***** Material provided *****

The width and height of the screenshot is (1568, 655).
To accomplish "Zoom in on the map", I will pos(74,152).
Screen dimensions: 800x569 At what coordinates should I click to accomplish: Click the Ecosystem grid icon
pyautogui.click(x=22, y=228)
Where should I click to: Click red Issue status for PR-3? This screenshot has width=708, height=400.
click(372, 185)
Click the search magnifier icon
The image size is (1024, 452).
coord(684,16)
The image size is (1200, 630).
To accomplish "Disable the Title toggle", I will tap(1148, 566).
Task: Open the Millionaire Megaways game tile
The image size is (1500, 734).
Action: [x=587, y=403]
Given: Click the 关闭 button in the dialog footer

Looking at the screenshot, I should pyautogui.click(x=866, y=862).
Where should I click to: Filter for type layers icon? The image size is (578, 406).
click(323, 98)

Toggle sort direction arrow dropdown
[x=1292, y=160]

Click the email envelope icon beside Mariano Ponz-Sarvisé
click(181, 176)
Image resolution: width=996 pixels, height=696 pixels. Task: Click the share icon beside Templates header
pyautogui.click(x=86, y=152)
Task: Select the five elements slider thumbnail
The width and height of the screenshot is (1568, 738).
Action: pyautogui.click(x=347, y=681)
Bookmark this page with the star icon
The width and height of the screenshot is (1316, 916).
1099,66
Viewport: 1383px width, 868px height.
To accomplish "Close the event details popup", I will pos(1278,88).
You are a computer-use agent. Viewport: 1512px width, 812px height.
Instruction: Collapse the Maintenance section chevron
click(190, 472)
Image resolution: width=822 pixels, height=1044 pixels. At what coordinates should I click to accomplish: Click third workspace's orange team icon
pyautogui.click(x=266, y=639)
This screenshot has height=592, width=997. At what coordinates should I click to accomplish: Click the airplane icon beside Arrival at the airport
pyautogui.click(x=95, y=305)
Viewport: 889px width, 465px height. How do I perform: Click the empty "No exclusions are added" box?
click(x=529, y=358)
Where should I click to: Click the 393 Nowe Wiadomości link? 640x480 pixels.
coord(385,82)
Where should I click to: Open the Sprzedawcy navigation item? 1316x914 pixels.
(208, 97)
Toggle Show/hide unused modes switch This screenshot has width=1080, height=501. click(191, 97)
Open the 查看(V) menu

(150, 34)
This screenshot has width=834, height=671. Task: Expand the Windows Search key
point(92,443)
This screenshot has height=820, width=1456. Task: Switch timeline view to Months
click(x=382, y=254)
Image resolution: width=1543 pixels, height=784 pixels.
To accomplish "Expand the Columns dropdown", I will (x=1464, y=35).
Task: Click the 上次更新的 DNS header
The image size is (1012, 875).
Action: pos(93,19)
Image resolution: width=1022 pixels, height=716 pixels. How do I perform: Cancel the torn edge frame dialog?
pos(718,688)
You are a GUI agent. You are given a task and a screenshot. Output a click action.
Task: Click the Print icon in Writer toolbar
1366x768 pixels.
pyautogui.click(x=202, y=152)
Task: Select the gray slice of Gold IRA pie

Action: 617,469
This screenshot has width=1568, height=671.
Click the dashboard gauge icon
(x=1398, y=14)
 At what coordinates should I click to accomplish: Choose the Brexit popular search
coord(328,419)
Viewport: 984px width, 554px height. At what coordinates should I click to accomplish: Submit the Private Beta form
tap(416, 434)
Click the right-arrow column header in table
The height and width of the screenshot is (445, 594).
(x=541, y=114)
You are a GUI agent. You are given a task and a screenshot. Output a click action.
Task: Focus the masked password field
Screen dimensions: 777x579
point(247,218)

*****

■ What is needed ■
Make an exact copy of the listing, including every line.

■ Problem solution ■
The width and height of the screenshot is (1568, 655).
To accomplish "Zoom in on the map", I will pos(74,152).
Screen dimensions: 800x569 At what coordinates should I click to accomplish: Click the Ecosystem grid icon
pyautogui.click(x=22, y=228)
Where should I click to: Click red Issue status for PR-3? This screenshot has width=708, height=400.
click(372, 185)
Click the search magnifier icon
The image size is (1024, 452).
coord(684,16)
The image size is (1200, 630).
To accomplish "Disable the Title toggle", I will tap(1148, 566).
Task: Open the Millionaire Megaways game tile
The image size is (1500, 734).
Action: [x=587, y=403]
Given: Click the 关闭 button in the dialog footer

Looking at the screenshot, I should pyautogui.click(x=866, y=862).
Where should I click to: Filter for type layers icon? The image size is (578, 406).
click(323, 98)

Toggle sort direction arrow dropdown
[x=1292, y=160]

Click the email envelope icon beside Mariano Ponz-Sarvisé
click(181, 176)
Image resolution: width=996 pixels, height=696 pixels. Task: Click the share icon beside Templates header
pyautogui.click(x=86, y=152)
Task: Select the five elements slider thumbnail
The width and height of the screenshot is (1568, 738).
Action: pyautogui.click(x=347, y=681)
Bookmark this page with the star icon
The width and height of the screenshot is (1316, 916).
1099,66
Viewport: 1383px width, 868px height.
To accomplish "Close the event details popup", I will pos(1278,88).
You are a computer-use agent. Viewport: 1512px width, 812px height.
Instruction: Collapse the Maintenance section chevron
click(190, 472)
Image resolution: width=822 pixels, height=1044 pixels. At what coordinates should I click to accomplish: Click third workspace's orange team icon
pyautogui.click(x=266, y=639)
This screenshot has height=592, width=997. At what coordinates should I click to accomplish: Click the airplane icon beside Arrival at the airport
pyautogui.click(x=95, y=305)
Viewport: 889px width, 465px height. How do I perform: Click the empty "No exclusions are added" box?
click(x=529, y=358)
Where should I click to: Click the 393 Nowe Wiadomości link? 640x480 pixels.
coord(385,82)
Where should I click to: Open the Sprzedawcy navigation item? 1316x914 pixels.
(208, 97)
Toggle Show/hide unused modes switch This screenshot has width=1080, height=501. click(191, 97)
Open the 查看(V) menu

(150, 34)
This screenshot has width=834, height=671. Task: Expand the Windows Search key
point(92,443)
This screenshot has height=820, width=1456. Task: Switch timeline view to Months
click(x=382, y=254)
Image resolution: width=1543 pixels, height=784 pixels.
To accomplish "Expand the Columns dropdown", I will (x=1464, y=35).
Task: Click the 上次更新的 DNS header
The image size is (1012, 875).
Action: pos(93,19)
Image resolution: width=1022 pixels, height=716 pixels. How do I perform: Cancel the torn edge frame dialog?
pos(718,688)
You are a GUI agent. You are given a task and a screenshot. Output a click action.
Task: Click the Print icon in Writer toolbar
1366x768 pixels.
pyautogui.click(x=202, y=152)
Task: Select the gray slice of Gold IRA pie

Action: 617,469
This screenshot has width=1568, height=671.
Click the dashboard gauge icon
(x=1398, y=14)
 At what coordinates should I click to accomplish: Choose the Brexit popular search
coord(328,419)
Viewport: 984px width, 554px height. At what coordinates should I click to accomplish: Submit the Private Beta form
tap(416, 434)
Click the right-arrow column header in table
The height and width of the screenshot is (445, 594).
(x=541, y=114)
You are a GUI agent. You are given a task and a screenshot. Output a click action.
Task: Focus the masked password field
Screen dimensions: 777x579
point(247,218)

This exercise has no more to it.